CHAPTER TWO
Most of the time while we were dragging our exhausted, diminishing numbers ahead of the German wave of shot and steel, I was on scout duty. For a while, I was “connecting file” between the Black Watch and the Munster Fusiliers who were in rear of us and almost constantly in touch with the enemy. I had more than one narrow escape from capture or death.
On one occasion the regiment had been deployed to beat off a flank attack. When we resumed the march I was sent back to get in touch with the Fusiliers. My orders were to go to the rear until I got in touch with them. I was proceeding cautiously along the road when suddenly around a curve something appeared before me. My rifle was at my shoulder ready to fire. Then I recognized what had been a uniform of the Fusiliers.
Have you ever read Kipling’s “Man Who Came Back”? If you have, you will have a better idea than I can give you of what this human being looked like. His face was covered with blood. One arm hung limply. Just as he made toward me, he fell exhausted by the roadside, like a dog that is spent. Literally, his tongue hung from his mouth. His shoes were cut up and his clothes dangled in ribbons beneath which red gashes showed in his flesh where he had torn it in the barbed-wire fences he had encountered, crossing fields.

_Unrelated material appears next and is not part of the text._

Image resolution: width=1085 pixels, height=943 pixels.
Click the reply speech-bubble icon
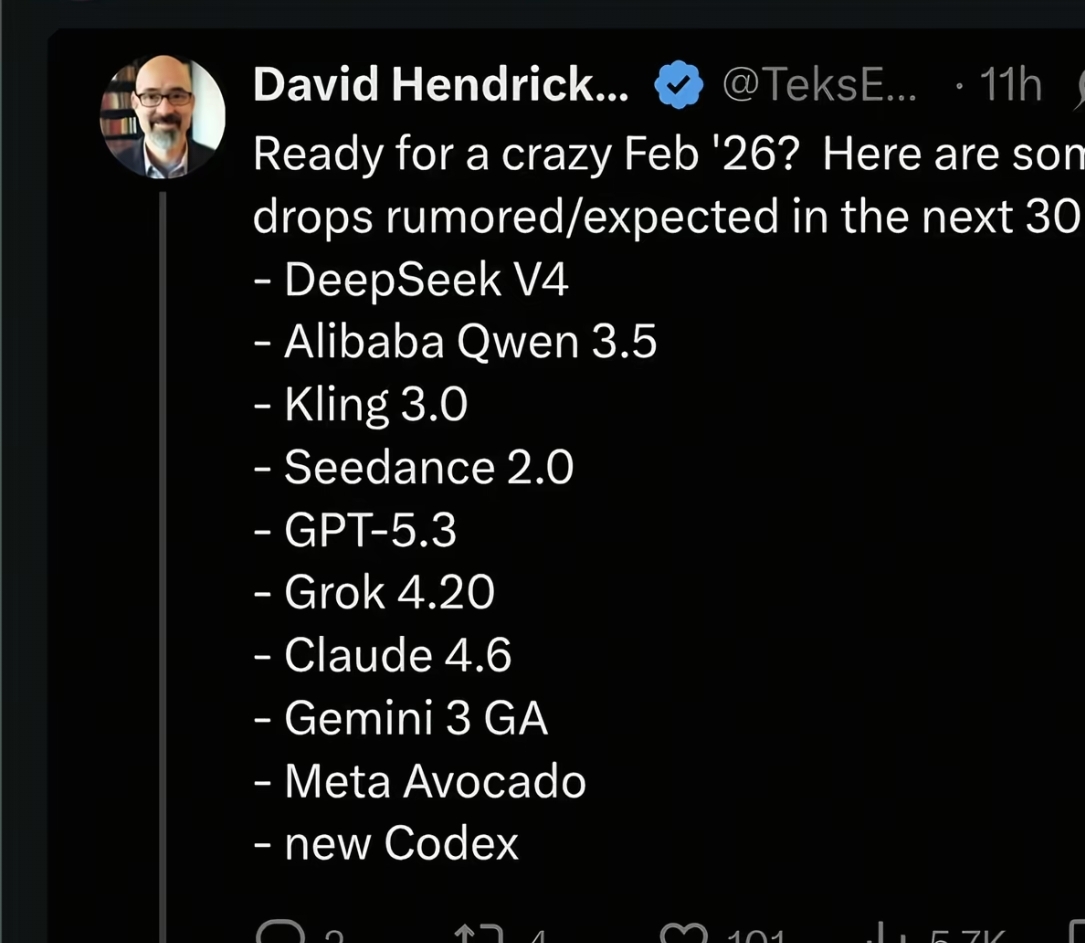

I asked him what had happened. His lips moved and his breath came in more difficult gasps, but no word could he utter. I wiped his face, and then I recognized in him an officer who had been a crack athlete when the Munsters were in India and against whom I had competed more than once. I pressed my water bottle to his lips. After a few moments he was able to speak.
“They are gone!” he gasped; “all of them are gone! By God, they died like men; but—they—died.”
“Let me understand you, sir,” I begged him. “Tell me just what happened.”
“Where are you going?” he almost shouted.